The simile occurs during his aristeia in Book 13, and it is in the same scene that Idomeneus boasts of his descent from Zeus. In the same book, Idomeneus is compared to fire, a simile otherwise peculiar to Hektor: οἳ δ’ ὡς Ἰδομενῆα ἴδον φλογὶ εἴκελον ἀλκὴν (13.330), ‘and when they saw Idomeneus, like a fire in his courage’. For Idomeneus, being Zeus’ great grandson and being like lightning are two features that seem to go together.

To return to the Odyssey, Odysseus assumes the name Aithon as Idomeneus’ brother, along with a Cretan descent from Zeus, and the special proximity to Zeus enjoyed by his ancestor Minos, a king par excellence. In this context, the name Aithon resonates with multiple connotations and sends multiple signals to Penelope. Not only is her guest “hungry” and burning for revenge, but, like Polyphontes in Aeschylus, he too is a human lightning bolt, a king sanctioned by Zeus who has the power and will of the god on his side. {55|}

Footnotes

[ back ] 1. On the connection between poets and kings and the traditional diction associating kingship with the ability to speak well, see discussion and references above, pp27–28. Etymologically, δίκη is derived from the verbal root *deik, the root of Greek δείκνυμι and Latin dicere (Chantraine 1968 s.v. δίκη, δείκνυμι).

[ back ] 2. It is interesting that the only other person to be called epiouros in Homer is Eumaeus, who is twice so named.

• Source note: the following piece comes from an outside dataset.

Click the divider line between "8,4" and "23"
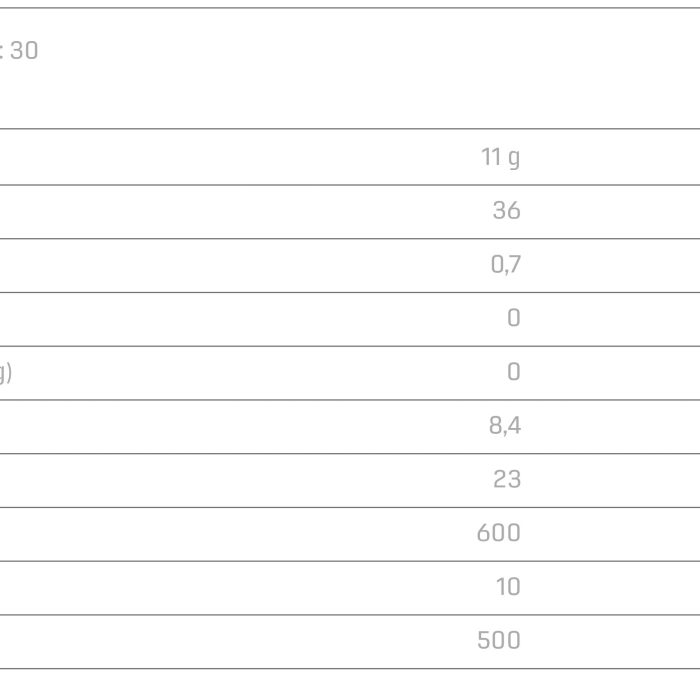tap(350, 454)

When Athena tells Odysseus to visit him she describes the swineherd as follows: αὐτὸς δὲ πρώτιστα συβώτην εἰσαφικέσθαι, | ὅς τοι ὑῶν ἐπίουρος, ὁμῶς δέ τοι ἤπια οἶδε, | παῖδά τε σὸν φιλέει καὶ ἐχέφρονα Πηνελόπειαν (13.404–406). Lines 13.404–405 are the same as 15.38–39, where these instructions are given to Telemachus. Mycenaean has opi . . . (h)oromenos (PY AE 134), cf. ἐπὶ . . . ὄρονται (Odyssey 14.104). οὖρος Ἀχαιῶν is of the same origin (Janko1994:104 ad loc., Chantraine 1968 s.v. ὁράω).

[ back ] 3. See below for further discussion of this word.

[ back ] 4. See above, pp27-28.

[ back ] 5. See Nagy 1999 on the omen and the apparently contradictory diction of 20.105 and 114.

[ back ] 6. Cf. the way Antigone curses Kapaneus in Euripides’ Phoenissae: ἰώ, Νέμεσι καὶ Διὸς βαρύβρομοι βρονταὶ | κεραύνιόν τε φῶς αἰθαλόεν, σύ τοι | μεγαλαγορίαν ὑπεράνορα κοιμίζεις (182–184).